Most phishing scams are carried out with the objective to steal your sensitive information. Cybercriminals use legitimate company names to try and persuade you into giving them your login credentials and passwords. They can then use these details to access your bank accounts, credit cards, and other personal accounts.
|Important! During the first six months of 2019, 1.6 million phishing scams disguised as legitimate Apple communications were already discovered by Kaspersky. This confirms that Mac users are increasingly susceptible to these types of attacks.|
To avoid being misled by cybercriminals, you should know how to identify different methods of phishing. That way, you’ll be able to stop potential threats from compromising your Mac’s security.
|Tips to avoid falling victim to phishing attacks:
The Safari browser on your Mac also has a feature that protects you against phishing and malware. Follow these 3 basic steps below to activate it.
3 Basic Steps to Activate Phishing and Malware Protection on Safari
Open the Safari app and select Preferences.
Click on Security.
Check the box next to Warn when visiting a fraudulent website.
Enable two-factor authentication.
To ensure that only you can access your Apple account, you should enable two-factor authentication (2FA) on your Mac. When you activate this feature, Apple will send you a confirmation code whenever you’re trying to log into your Apple ID. This means that hackers can’t get into your account simply by using your username and password — they’ll need access to your phone as well.
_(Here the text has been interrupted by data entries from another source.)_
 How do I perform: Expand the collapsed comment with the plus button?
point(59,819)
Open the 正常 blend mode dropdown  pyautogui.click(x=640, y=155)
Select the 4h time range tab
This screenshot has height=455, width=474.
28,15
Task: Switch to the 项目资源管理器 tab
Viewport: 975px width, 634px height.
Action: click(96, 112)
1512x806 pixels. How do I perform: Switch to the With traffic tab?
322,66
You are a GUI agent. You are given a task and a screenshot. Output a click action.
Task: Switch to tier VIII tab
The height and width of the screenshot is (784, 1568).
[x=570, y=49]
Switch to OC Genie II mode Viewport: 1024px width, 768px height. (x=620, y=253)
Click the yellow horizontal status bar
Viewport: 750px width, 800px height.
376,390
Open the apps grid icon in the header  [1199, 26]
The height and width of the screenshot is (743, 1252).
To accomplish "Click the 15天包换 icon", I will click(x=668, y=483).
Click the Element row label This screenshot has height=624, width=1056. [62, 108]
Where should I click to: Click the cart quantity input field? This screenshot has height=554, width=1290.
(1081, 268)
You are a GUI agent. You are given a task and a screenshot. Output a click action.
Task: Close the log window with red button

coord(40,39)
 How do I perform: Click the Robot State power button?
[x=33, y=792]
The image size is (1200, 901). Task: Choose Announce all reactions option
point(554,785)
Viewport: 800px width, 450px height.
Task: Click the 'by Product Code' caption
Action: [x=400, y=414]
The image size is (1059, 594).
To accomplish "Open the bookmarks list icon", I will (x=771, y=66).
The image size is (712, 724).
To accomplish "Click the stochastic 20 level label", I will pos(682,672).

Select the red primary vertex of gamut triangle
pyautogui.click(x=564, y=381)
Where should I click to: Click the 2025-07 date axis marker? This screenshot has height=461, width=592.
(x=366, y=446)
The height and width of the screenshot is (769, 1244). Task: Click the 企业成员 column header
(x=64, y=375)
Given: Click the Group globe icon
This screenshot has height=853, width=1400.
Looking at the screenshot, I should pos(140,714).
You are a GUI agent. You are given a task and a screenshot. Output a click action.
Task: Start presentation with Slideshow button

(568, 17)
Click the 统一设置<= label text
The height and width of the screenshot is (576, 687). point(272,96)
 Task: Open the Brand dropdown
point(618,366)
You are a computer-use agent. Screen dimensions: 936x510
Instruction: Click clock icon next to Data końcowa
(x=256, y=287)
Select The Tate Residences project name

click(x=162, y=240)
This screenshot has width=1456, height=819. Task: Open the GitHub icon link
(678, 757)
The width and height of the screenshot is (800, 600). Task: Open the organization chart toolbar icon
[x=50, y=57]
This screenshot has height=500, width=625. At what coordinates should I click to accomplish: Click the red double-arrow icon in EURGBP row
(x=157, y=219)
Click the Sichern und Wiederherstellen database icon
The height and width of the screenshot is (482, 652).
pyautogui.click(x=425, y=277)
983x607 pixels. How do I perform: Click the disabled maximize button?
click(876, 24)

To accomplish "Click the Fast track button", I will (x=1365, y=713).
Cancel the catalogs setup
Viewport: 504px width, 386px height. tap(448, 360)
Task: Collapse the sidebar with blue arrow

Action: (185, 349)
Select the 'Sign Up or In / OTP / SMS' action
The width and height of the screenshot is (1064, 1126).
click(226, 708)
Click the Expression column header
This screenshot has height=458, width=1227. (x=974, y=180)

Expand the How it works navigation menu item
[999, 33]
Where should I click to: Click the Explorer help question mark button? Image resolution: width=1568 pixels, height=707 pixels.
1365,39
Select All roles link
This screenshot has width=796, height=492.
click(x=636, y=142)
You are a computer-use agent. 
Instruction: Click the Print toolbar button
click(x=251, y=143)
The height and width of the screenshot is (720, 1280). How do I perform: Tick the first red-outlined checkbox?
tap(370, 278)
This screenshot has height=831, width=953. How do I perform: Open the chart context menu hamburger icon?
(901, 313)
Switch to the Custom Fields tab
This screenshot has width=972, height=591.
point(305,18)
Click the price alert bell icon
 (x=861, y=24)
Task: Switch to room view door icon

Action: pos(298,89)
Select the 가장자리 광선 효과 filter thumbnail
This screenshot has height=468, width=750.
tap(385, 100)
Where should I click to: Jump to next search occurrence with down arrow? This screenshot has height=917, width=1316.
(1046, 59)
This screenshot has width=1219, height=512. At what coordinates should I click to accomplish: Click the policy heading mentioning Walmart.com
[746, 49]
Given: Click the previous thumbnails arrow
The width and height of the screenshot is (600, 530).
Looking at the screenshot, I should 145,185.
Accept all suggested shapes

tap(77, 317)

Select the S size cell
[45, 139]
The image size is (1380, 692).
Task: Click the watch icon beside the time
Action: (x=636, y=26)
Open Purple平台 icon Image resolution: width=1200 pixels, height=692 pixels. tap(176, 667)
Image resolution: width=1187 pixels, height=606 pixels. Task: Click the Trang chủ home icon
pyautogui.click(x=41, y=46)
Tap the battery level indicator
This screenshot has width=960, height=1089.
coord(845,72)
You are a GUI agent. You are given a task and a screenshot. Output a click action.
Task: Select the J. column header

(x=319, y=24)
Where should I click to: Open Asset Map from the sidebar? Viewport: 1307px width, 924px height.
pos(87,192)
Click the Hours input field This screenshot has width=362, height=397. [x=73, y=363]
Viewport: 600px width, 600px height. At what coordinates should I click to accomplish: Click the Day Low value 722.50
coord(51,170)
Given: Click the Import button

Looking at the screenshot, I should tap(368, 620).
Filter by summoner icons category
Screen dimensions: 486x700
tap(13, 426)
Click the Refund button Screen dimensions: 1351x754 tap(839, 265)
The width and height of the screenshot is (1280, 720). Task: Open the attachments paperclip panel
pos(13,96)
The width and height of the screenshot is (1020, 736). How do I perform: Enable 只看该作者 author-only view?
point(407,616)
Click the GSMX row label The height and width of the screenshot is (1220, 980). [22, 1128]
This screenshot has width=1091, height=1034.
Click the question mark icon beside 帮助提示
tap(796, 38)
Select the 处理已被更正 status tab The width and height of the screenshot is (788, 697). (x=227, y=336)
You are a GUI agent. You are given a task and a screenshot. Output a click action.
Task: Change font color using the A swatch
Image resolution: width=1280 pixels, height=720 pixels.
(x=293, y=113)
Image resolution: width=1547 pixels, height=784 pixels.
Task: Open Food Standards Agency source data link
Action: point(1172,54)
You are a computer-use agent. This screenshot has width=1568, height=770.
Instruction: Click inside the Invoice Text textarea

Below I have provided steps for activating two-factor authentication on Mojave, as well as Catalina.
3 Simple Steps to Enable 2FA on macOS Catalina
Open the Apple menu and go to System Preferences.
Under iCloud, choose Account Details and click Security.
Click Turn On Two-Factor Authentication.
Now you’ll have double protection to ensure that nobody can gain unauthorized access to your account!
Your Privacy – and Mac’s Security – Is In Your Own Hands
There’s no doubt that Macs are a great choice for personal and business use. But with the number of cyber attacks on Mac in recent years, you can’t ignore the importance of securing your personal data. Mac users have now become susceptible to phishing attempts, browser hijacking, Trojan attacks, and man-in-the-middle attacks that attempt to compromise their private information.
When it comes to your privacy and Mac’s security, Apple cannot keep you safe from every threat.
The best thing you can do to improve privacy is to optimize your Mac’s settings and install the right set of tools. As you probably know, ultimate protection starts with your Mac’s settings. Be sure to disable unnecessary sharing services, activate firewall, and disable spotlight search suggestions on your Mac. Additionally, you can use secure browsers, email clients, and other tools to prevent cybercriminals from spying on you.